··· GIVEN INFORMATION

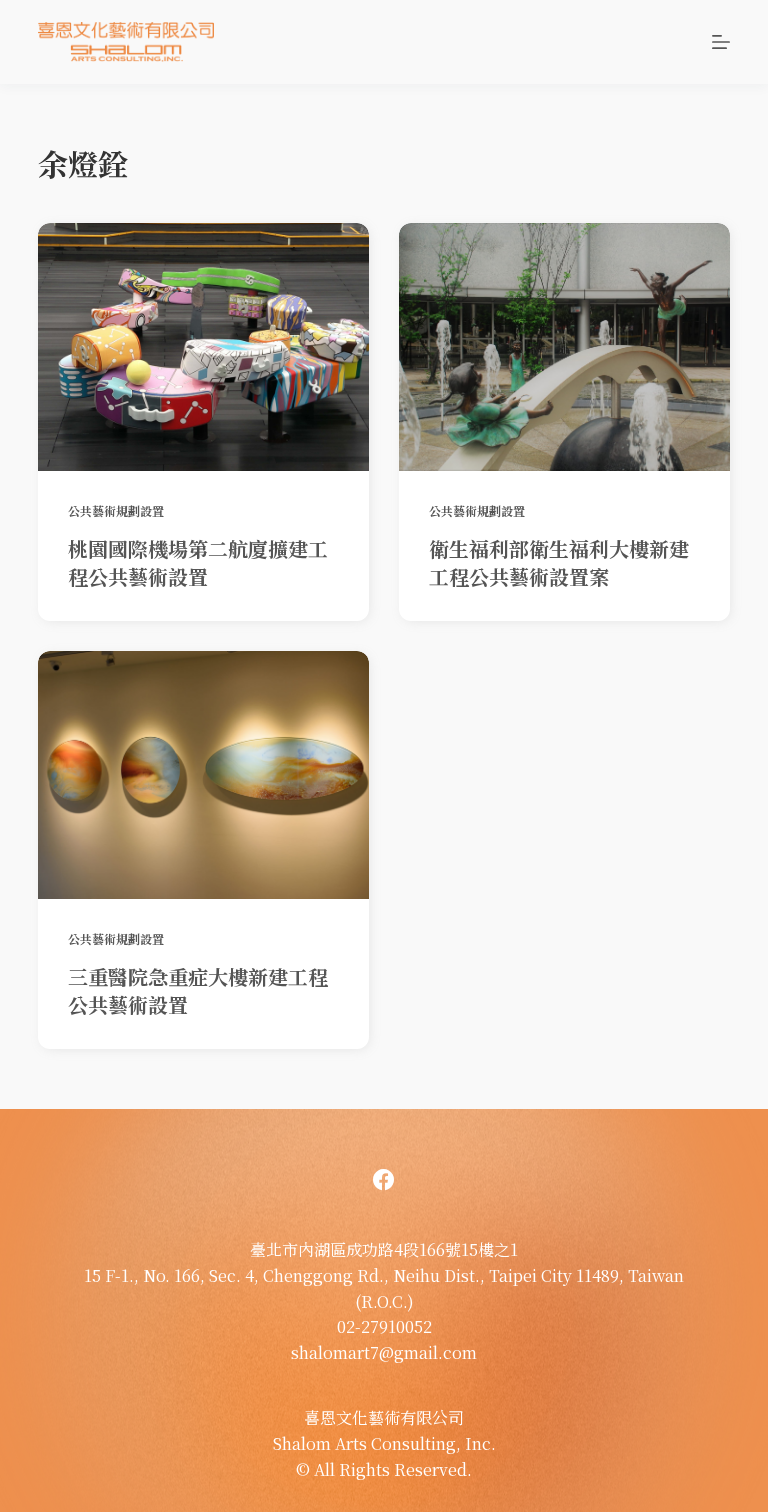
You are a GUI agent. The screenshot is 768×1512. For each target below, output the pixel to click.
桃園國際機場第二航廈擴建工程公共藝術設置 (198, 562)
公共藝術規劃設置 (116, 510)
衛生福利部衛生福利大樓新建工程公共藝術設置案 (559, 562)
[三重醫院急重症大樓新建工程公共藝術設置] (203, 775)
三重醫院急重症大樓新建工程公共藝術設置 (198, 990)
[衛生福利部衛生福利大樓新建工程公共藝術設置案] (564, 347)
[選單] (721, 42)
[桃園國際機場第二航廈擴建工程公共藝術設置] (203, 347)
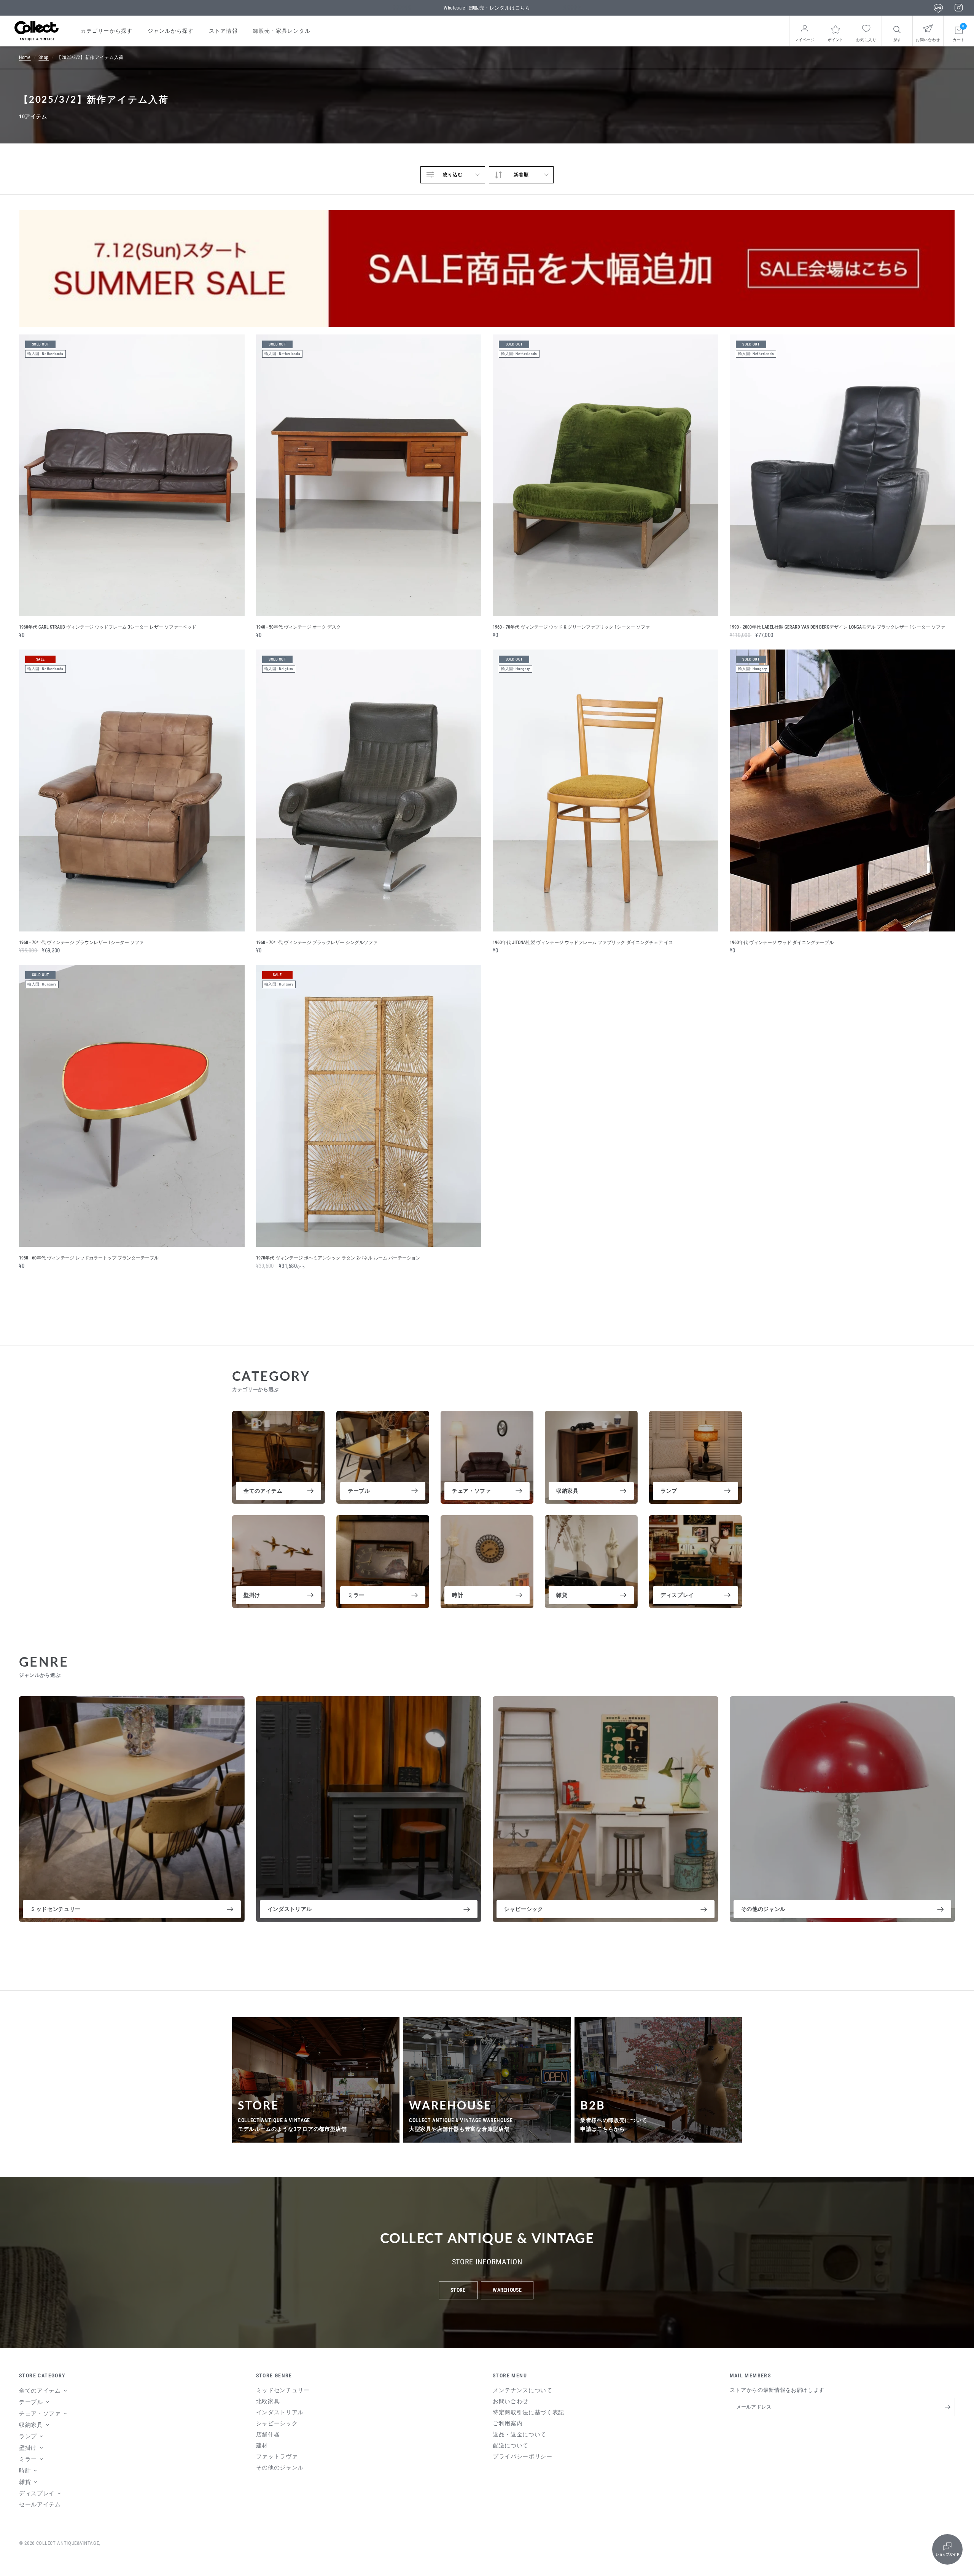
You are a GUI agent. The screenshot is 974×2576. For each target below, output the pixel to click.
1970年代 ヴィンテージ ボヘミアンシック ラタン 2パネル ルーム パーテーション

······

(TASK TO CARRY OUT) For each line above that contains the word "target", give the line as it is written.

(TASK OUTPUT)
You are a GUI agent. The screenshot is 768×1512. For each target below, output the pixel to click.
You are a GUI agent. The screenshot is 974×2576. For each target below, output the pixel to click.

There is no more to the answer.